Thank you Kathy. One of things I never say is cant. We can accomplish anything. I enjoy the PEG more than the Hydrea.
So glad that you shared your spleen with us. That shows an incredible amount of trust. :-)
As you know, I still have PV (or so I think) but was lucky enough to convince my insurance co. to pay for Pegasys. Am unable to take HU and I believe the Peg came just in time. Can’t approach your exercise level but am so pleased that you were able to wrap your mind and spirit around your new dx. Peace……………
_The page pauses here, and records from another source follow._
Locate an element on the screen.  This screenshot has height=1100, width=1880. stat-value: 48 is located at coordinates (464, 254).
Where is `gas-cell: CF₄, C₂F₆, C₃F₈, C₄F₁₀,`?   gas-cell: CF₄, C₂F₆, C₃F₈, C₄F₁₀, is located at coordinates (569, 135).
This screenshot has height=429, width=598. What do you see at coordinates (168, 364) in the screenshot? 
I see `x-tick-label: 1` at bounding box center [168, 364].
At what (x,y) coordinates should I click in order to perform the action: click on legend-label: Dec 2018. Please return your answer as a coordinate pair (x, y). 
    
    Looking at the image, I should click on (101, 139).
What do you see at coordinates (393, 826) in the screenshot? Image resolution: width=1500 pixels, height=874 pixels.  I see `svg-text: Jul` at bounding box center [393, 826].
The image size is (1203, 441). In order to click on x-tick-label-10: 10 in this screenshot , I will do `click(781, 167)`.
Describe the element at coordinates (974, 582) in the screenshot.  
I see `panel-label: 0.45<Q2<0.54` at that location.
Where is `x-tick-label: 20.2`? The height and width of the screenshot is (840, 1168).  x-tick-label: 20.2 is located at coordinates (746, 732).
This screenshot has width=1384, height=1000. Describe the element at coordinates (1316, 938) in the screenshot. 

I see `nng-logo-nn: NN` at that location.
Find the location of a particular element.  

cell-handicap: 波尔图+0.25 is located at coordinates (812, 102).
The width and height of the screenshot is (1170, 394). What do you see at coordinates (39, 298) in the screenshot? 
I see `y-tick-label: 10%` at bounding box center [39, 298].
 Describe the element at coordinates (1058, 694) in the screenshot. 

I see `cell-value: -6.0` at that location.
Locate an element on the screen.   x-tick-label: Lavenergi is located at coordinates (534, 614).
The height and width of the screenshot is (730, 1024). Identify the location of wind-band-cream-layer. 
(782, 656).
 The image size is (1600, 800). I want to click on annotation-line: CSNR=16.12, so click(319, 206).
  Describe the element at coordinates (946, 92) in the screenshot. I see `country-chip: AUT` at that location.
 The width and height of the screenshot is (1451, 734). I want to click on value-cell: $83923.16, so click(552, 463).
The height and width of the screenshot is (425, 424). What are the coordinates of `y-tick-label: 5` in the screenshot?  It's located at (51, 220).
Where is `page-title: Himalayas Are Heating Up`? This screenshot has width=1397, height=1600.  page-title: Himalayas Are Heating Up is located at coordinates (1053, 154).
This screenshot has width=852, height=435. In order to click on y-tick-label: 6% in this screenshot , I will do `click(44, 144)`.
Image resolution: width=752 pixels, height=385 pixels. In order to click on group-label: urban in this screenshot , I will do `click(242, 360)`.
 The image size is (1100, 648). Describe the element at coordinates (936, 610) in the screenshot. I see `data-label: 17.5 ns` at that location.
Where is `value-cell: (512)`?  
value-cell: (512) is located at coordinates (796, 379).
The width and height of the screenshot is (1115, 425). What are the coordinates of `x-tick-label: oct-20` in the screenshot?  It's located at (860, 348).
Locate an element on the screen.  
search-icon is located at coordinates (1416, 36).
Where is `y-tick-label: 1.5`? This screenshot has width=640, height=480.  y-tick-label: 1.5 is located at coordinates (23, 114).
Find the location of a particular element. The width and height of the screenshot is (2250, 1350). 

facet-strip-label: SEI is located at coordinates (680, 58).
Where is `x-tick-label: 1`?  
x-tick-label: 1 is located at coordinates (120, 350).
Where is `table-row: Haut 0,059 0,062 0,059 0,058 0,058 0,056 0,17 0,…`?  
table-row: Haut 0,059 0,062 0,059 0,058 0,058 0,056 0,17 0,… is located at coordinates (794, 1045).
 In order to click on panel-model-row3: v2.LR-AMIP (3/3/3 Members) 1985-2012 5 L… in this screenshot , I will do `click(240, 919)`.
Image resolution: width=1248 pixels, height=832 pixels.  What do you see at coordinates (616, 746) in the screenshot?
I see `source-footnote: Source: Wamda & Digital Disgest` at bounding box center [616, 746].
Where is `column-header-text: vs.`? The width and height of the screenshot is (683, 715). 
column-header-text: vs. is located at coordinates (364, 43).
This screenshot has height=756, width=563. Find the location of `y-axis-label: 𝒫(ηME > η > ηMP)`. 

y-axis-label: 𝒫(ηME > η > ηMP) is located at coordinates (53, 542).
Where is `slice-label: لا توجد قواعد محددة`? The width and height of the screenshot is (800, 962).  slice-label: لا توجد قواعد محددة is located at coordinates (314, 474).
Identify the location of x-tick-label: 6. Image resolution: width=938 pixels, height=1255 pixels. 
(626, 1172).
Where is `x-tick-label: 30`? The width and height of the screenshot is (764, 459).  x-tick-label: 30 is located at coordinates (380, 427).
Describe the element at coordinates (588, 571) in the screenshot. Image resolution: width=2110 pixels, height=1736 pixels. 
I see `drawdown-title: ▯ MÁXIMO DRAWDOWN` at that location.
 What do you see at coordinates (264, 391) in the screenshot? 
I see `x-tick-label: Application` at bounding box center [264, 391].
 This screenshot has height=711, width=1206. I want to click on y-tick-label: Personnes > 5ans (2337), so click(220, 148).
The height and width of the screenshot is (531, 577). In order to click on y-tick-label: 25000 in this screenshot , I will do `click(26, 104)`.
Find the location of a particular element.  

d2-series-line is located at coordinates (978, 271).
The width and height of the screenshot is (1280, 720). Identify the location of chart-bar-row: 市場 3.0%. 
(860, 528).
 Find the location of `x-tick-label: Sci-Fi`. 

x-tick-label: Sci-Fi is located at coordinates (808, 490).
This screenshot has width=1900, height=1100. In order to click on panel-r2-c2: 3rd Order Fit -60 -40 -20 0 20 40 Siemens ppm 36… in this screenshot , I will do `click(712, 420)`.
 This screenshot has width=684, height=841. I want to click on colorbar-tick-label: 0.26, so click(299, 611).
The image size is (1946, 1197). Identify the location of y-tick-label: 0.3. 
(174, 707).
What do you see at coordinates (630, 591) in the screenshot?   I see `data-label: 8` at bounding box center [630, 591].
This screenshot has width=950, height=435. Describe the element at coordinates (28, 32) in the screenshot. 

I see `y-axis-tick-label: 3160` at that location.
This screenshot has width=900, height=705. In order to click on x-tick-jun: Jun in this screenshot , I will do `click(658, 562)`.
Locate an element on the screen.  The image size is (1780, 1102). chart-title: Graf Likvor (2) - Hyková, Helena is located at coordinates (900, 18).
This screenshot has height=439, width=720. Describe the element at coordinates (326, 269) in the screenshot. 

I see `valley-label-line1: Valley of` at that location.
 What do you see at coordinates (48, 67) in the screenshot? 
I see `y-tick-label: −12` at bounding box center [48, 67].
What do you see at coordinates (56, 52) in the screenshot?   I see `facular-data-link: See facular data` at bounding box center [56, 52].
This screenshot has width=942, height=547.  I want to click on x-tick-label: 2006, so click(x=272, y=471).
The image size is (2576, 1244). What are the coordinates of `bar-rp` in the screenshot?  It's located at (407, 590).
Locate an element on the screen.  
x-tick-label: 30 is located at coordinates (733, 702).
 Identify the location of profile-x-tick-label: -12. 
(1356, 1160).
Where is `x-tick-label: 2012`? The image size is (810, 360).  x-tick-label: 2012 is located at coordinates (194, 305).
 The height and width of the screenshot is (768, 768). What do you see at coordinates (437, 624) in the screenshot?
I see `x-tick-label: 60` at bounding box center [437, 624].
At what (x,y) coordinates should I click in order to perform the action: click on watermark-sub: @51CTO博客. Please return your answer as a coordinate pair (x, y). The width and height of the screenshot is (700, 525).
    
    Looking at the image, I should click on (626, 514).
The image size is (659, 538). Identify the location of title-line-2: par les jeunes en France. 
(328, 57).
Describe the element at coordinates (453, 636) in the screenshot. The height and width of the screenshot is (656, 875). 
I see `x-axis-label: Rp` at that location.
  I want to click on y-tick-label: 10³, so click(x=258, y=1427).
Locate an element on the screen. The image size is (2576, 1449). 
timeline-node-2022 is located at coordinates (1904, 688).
Jeremy, What exquisite descriptions. I almost reached up to wipe the sweat from my brow from the shear effort of the ride. It’s interesting to know that there are specific exercise restrictions related to the type of MPN you have. My son who is in the Army doesn’t do sit-ups or run so his PT has been modified from that of the unaffected soldier. Since many hematologists seem to not be particularly familiar with many specifics of MPNs, do you think they would be prepared to counsel their patients on specific exercise limitations or modifications?
Thank you. Glad you enjoyed my article.
Most MPN Specialists or other Doctors do not understand the importance of exercising with an MPN because they do not train in school for this and since so many MPN Patients are generally well over sixty they let it go. I believe ten years from now this will change but it will take time and more evidence to prove exercising with an MPN is not just something you should do but must do. With that said Dr. Silver is the only specialist I have met with that advised me about changing my exercise routine to accommodate my increased spleen size, which I did not have deal with when I had PV but with MF now its very different. Had I not been given this advice I would have continued down my path and possibly damaged my spleen. TO be honest with you I do not believe most Doctors or specialists really care about exercise and how it can eliminate fatigue because so many of them do not even acknowledge patients who have fatigue. I will write more about the specifics of exercise either next month or the following month.
Can’t believe that hugh wave and your board hitting you on the head, ouch. Thank you for your article, it just may get me off the couch.
Thank you for taking the time to read my column. Please take the time to consider exercising and remember its something you should do the rest of your life. Once you start seeing the results you will wonder why you did not start earlier.